Some House Republicans said Thursday they are opposed to more aid for Ukraine.

“Americans are struggling under ‘Bidenomics,’ watching a border invasion bring crime … and witnessing a corrupt two-tiered justice system, and this president wants billions more for Ukraine. Put Americans first,” Rep. Bob Good, Virginia Republican, said in a statement online. “I stand with the majority of Americans who reject funneling more unaccounted-for funds to Ukraine. It’s time for Washington to put America first.”

Rep. Lauren Boebert, Colorado Republican, said online, “It’s amazing how the federal government will always find money for other nations even as we sit at $30 TRILLION in debt.”

Former President Donald Trump has urged congressional Republicans to withhold more military support for Ukraine until the administration cooperates with GOP investigations of the president and his son Hunter Biden’s business dealings. Mr. Trump is the leading candidate for the 2024 GOP presidential nomination.

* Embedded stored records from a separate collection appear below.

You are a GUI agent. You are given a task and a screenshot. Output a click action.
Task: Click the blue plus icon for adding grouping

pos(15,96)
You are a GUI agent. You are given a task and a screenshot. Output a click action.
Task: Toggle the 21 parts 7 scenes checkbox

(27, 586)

“Congress should refuse to authorize a single additional shipment of our depleted weapons stockpiles … to Ukraine until the FBI, DOJ and IRS hand over every scrap of evidence they have on the Biden crime family’s corrupt business dealings,” Mr. Trump said at a rally in Pennsylvania.

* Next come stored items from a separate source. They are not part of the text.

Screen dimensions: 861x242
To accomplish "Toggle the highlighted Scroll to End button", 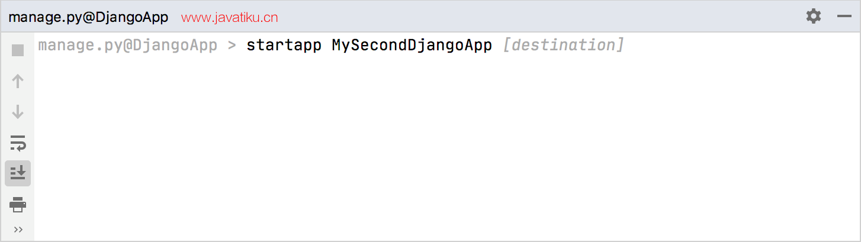I will (x=18, y=173).
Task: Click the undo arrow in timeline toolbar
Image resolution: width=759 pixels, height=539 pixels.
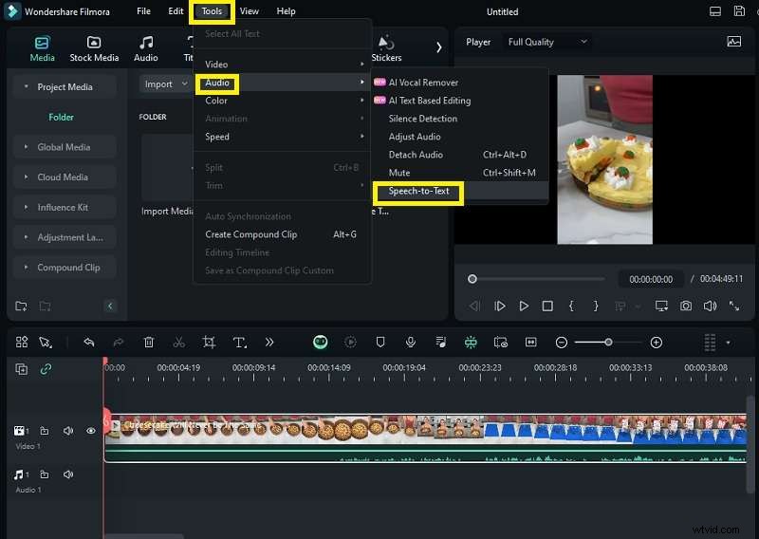Action: (x=88, y=343)
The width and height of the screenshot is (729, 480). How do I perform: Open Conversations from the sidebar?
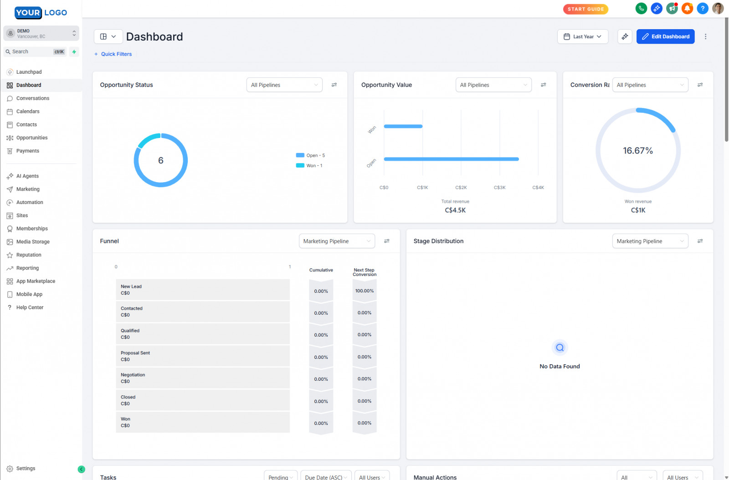(x=33, y=98)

He said Republicans who don’t support his suggestion should face primary challenges.

Congress approved $45 billion in extra funding for Ukraine in December, an aid package that was meant to last until the current fiscal year ends on Sept. 30. Ukrainian forces have made slow progress in a counteroffensive against Russian troops, and the U.S. and European allies have pledged more help.

A majority of Americans, 55%, say Congress should not authorize additional funding to support Ukraine, according to a CNN poll last week. The survey found 45% of respondents supported more U.S. funding for Ukraine.

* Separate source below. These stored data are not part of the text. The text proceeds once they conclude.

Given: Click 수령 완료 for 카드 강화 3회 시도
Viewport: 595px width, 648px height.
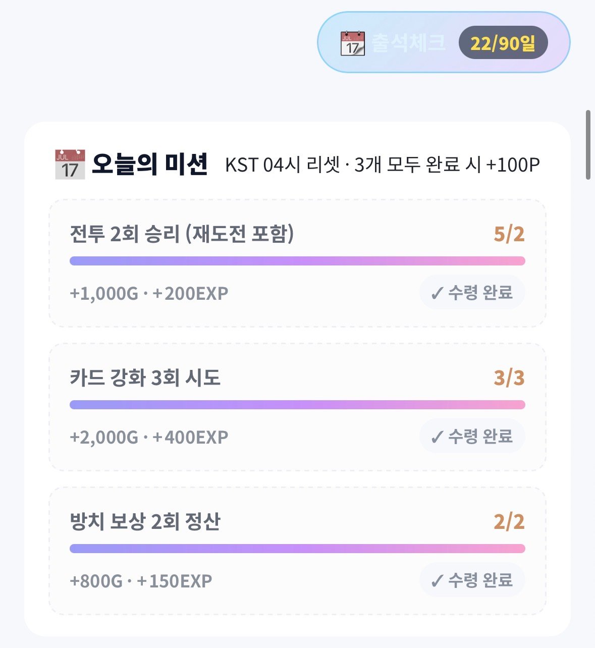Looking at the screenshot, I should [x=472, y=436].
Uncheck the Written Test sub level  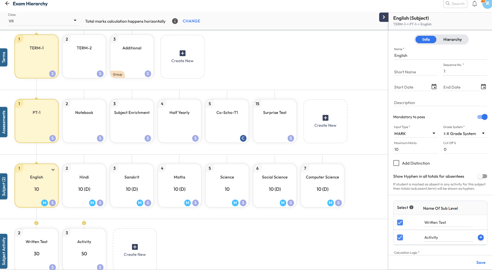[400, 223]
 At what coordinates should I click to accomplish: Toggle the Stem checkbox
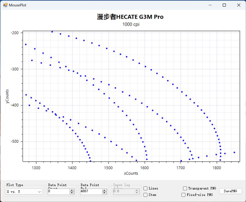coord(145,195)
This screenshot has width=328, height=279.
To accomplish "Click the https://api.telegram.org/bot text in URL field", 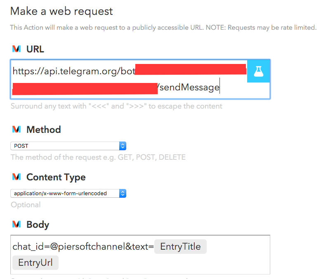I will click(74, 71).
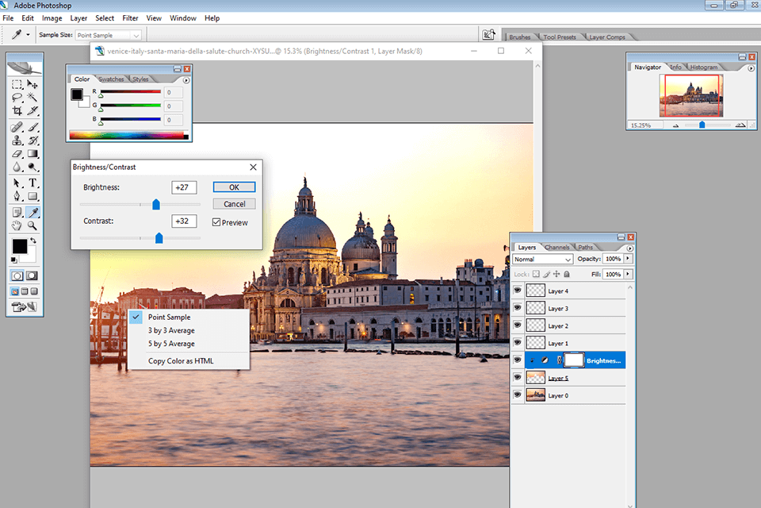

The issue is likely to come to a head in September as Congress considers a stopgap spending measure to keep the government open beyond Sept. 30. To help ease passage, the administration is submitting the request as part of a short-term funding proposal to prevent a partial government shutdown.

The White House said the extra money for the border is needed for “border enforcement management and migrant services at the Department of Homeland Security, and to hire immigration judge teams at the Department of Justice.”

Of the $4 billion, $800 million would be directed to efforts to curb the flow of illicit fentanyl into the U.S.

“Despite the fundamentally broken system, unlawful border crossings are down significantly since the president implemented his border enforcement and management plan after the end of Title 42,” the letter stated. “The administration has achieved this in a safe, orderly and humane manner, in part by pairing increased access to legal pathways with new consequences for those who fail to use them.”

Title 42 was a measure that allowed the government to expel illegal migrants for health considerations during the COVID-19 pandemic. Mr. Biden said his administration’s border plan in the wake of the expiration of Title 42 is “working as intended,” but the extra money is needed to “bolster” those efforts.

Aid for natural disasters takes up a considerable chunk, $12 billion, of the president’s request. Ms. Young said the money will ensure that the Federal Emergency Management Agency “can continue to support critical activities in communities that have dealt with or are currently dealing with disasters while also maintaining sufficient preparedness to respond to future catastrophic events — preparedness that will be especially important as we enter peak hurricane season.”

Senior administration officials said they want an extra $60 million to bolster the pay of wildland firefighters for three months. The administration blamed “increased wildfires due to climate crisis.”